**Reading passage:**
** start **

Franchise Operations
- --------------------
Net franchise income decreased 14.4% or $103,000 between the quarter ended
January 23, 2000 and the quarter ended January 24, 1999 primarily as a
result of four additional franchisees participating in a service fee
prepayment program which provides for a discount on fees, as well as fewer
equipment sales to franchisees during the first quarter of 2000.
General and Administrative Expenses
- -----------------------------------
General and administrative expenses for the first quarter of 2000 were
$6,439,000 compared to $6,218,000 during the first quarter of 1999. The
$221,000 or 3.6% increase is attributed to depreciation on the Enterprise
Resource Planning systems implemented at corporate headquarters late in
the first quarter of 1999. Certain executive compensation, which had been
accounted for as Bakers Square divisional administrative costs in the first
quater of 1999, is now being accounted for as unallocated general and
administrative cost. Overall, general and administrative expenses, as a
percent of restaurant sales, remained relatively consistent at 7.4% for the
quarter ended January 23, 2000 and 7.5% for the quarter ended January 24, 1999.
Other Income
- ------------
Other income for the quarter ended January 23, 2000 increased $173,000 or
213.6% from the quarter ended January 24, 1999 due primarily to interest
earned on the $28,700,000 in net proceeds received from the sale leaseback
transaction completed on October 28, 1999. The proceeds were used to fund
the tender offer for 2,000,000 shares at $19.00 per share on December 29, 1999.

** end **

Copy out the financial results excerpt above word for word, from the "Franchise Operations" heading through its last sentence.

**Supplied material:**
** start **

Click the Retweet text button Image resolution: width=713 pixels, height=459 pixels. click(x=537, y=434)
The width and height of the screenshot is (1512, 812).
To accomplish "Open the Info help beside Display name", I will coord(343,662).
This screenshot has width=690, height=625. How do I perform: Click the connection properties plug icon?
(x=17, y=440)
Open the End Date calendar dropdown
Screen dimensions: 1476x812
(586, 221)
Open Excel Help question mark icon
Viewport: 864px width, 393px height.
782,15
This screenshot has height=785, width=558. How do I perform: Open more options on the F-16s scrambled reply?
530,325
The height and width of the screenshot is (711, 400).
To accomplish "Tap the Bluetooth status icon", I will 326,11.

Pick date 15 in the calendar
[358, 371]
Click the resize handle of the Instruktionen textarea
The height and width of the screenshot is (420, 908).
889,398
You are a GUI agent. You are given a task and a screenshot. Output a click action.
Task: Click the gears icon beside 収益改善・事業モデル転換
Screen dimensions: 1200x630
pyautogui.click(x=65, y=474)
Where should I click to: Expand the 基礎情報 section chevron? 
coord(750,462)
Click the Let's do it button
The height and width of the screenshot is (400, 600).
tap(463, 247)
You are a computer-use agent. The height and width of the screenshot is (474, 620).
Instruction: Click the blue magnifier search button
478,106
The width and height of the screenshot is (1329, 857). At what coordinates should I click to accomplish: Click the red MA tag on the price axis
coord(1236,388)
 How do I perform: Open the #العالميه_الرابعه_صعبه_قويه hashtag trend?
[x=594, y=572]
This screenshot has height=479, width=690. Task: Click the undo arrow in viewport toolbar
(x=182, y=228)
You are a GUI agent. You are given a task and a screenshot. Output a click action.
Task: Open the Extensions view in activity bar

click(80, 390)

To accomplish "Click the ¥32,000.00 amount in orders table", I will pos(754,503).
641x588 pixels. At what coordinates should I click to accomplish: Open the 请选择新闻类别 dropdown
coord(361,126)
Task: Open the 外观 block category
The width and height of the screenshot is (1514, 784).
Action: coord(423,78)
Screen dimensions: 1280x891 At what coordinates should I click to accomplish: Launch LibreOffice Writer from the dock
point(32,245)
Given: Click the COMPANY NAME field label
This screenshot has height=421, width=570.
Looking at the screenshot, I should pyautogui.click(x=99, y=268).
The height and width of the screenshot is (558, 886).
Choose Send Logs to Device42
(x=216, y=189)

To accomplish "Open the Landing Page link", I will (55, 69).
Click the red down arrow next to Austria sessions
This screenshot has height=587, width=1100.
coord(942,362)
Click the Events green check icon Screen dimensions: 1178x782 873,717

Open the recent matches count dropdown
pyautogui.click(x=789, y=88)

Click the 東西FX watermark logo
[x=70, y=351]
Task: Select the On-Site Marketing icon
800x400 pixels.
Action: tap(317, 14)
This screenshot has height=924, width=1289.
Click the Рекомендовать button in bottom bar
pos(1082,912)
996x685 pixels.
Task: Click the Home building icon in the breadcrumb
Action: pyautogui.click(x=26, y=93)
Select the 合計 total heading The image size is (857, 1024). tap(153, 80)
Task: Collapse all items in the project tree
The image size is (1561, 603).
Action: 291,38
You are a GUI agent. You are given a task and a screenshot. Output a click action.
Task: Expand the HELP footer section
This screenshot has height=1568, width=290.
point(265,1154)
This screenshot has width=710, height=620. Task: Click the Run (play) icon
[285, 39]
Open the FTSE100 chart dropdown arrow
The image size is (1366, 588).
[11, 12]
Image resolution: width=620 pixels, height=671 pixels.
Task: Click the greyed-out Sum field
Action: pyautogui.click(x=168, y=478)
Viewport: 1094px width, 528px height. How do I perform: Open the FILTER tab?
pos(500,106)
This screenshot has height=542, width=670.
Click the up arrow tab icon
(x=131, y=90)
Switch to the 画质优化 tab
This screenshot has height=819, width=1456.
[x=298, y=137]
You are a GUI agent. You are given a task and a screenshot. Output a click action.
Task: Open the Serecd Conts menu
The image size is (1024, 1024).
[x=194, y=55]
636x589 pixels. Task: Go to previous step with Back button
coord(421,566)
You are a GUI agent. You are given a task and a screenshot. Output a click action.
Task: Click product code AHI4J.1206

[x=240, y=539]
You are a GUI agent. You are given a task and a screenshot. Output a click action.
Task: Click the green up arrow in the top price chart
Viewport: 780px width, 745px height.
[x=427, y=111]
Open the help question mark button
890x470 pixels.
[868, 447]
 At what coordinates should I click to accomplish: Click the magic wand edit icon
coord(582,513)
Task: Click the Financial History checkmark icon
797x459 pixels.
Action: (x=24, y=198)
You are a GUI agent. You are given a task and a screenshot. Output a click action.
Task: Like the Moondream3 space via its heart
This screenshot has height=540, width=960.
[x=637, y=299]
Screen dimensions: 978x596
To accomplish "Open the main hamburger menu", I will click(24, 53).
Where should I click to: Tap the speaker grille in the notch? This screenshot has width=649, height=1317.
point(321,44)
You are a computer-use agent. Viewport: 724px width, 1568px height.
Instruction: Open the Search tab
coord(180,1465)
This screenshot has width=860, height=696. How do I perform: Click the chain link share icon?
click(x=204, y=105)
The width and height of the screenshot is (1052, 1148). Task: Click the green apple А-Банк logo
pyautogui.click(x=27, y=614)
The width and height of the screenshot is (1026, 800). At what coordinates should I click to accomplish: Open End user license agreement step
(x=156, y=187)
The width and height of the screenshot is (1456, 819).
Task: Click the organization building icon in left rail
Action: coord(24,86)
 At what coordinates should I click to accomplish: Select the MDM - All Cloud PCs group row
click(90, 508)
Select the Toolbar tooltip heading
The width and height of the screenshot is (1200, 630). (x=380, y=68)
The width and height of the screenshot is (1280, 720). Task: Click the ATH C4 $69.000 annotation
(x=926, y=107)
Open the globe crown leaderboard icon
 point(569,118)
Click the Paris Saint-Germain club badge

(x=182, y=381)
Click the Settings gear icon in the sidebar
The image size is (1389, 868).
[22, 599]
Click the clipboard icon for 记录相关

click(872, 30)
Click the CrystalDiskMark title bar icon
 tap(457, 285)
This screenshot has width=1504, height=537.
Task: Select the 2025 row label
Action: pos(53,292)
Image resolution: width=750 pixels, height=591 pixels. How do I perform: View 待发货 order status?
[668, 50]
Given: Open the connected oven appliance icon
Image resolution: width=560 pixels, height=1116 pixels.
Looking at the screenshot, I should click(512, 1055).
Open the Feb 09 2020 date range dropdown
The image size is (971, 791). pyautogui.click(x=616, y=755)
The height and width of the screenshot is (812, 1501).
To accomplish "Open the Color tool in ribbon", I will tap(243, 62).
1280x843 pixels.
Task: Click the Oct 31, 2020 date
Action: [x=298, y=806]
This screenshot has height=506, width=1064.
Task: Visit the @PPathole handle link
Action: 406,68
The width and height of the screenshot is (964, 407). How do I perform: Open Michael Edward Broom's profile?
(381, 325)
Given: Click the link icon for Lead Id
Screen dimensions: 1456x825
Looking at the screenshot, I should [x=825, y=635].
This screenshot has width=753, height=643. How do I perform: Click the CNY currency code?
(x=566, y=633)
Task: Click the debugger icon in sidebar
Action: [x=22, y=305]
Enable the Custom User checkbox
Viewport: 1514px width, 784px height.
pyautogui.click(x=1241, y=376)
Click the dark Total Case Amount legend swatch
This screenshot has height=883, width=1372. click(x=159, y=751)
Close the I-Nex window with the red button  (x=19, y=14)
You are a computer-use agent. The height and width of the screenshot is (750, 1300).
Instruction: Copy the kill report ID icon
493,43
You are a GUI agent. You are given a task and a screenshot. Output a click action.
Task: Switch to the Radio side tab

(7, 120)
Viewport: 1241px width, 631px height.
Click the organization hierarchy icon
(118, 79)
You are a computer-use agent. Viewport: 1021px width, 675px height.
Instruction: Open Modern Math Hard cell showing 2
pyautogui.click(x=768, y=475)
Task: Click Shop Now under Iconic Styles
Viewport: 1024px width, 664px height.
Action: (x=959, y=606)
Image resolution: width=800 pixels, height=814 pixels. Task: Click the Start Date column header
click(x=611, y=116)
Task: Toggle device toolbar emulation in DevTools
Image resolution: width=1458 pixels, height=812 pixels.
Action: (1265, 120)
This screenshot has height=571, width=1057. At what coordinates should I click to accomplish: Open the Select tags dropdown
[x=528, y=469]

** end **

**Response below:**
Franchise Operations
- --------------------
Net franchise income decreased 14.4% or $103,000 between the quarter ended
January 23, 2000 and the quarter ended January 24, 1999 primarily as a
result of four additional franchisees participating in a service fee
prepayment program which provides for a discount on fees, as well as fewer
equipment sales to franchisees during the first quarter of 2000.
General and Administrative Expenses
- -----------------------------------
General and administrative expenses for the first quarter of 2000 were
$6,439,000 compared to $6,218,000 during the first quarter of 1999. The
$221,000 or 3.6% increase is attributed to depreciation on the Enterprise
Resource Planning systems implemented at corporate headquarters late in
the first quarter of 1999. Certain executive compensation, which had been
accounted for as Bakers Square divisional administrative costs in the first
quater of 1999, is now being accounted for as unallocated general and
administrative cost. Overall, general and administrative expenses, as a
percent of restaurant sales, remained relatively consistent at 7.4% for the
quarter ended January 23, 2000 and 7.5% for the quarter ended January 24, 1999.
Other Income
- ------------
Other income for the quarter ended January 23, 2000 increased $173,000 or
213.6% from the quarter ended January 24, 1999 due primarily to interest
earned on the $28,700,000 in net proceeds received from the sale leaseback
transaction completed on October 28, 1999. The proceeds were used to fund
the tender offer for 2,000,000 shares at $19.00 per share on December 29, 1999.